Cell Phone Tracking Protocol Questioned in Hartford Case
As a Hartford 19-year-old awaits charges accusing him of threatening his own high school, a civil rights group is asking "How did cell phone tracking play into this investigation?"
Another question: "Is it possible there was a breach of privacy?"
The ACLU is asking this line of questions bringing attention to what are known as 'stingrays' - cell phone tracking equipment authorities typically do not discuss using.
In the Hartford case authorities have so far only said that they used 'cell phone tracking technology' to find the suspect.
"The ACLU's position on these cell phone tracking methods is not that they should never be used, it's that they should be used with court supervision," Larry Dupuis, legal director for the ACLU of WI, said.
The privacy concerns center on devices like the 'Stingray' which allows authorities to collect data from any phone in the surrounding area. The ACLU describes it as acting like a mini-cell tower.
In the Hartford case authorities say a court order allowed them to work with a cell phone company to track the suspect's phone.
The ACLU wants this type of action to be scrutinized because of how other authorities in other cities have acted in past investigations.
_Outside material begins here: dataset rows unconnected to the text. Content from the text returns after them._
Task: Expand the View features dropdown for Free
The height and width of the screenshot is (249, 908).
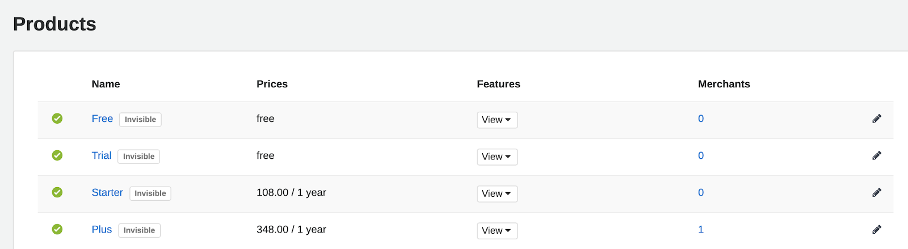Action: click(497, 120)
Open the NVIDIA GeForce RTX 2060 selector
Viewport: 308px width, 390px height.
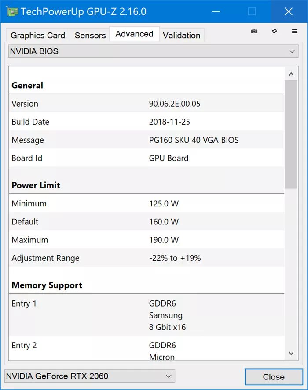pyautogui.click(x=89, y=376)
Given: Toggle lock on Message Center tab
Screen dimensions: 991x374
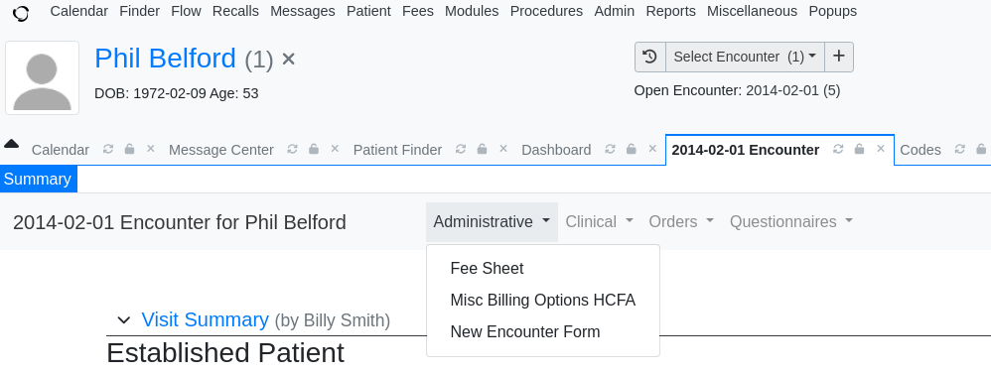Looking at the screenshot, I should click(314, 149).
"In past cases, When they were confronted in court they said just that they had used cell phone tracking and resisted disclosing that they were actually using a 'Stingray' which as I said is a much different animal than other forms of cell phone tracking that focus specifically on a cell phone," Dupuis said.
Authorities said Monday that they were acting quickly and responsibly considering the circumstances.
The suspect has not yet been named by police and won't be until he's formally charged.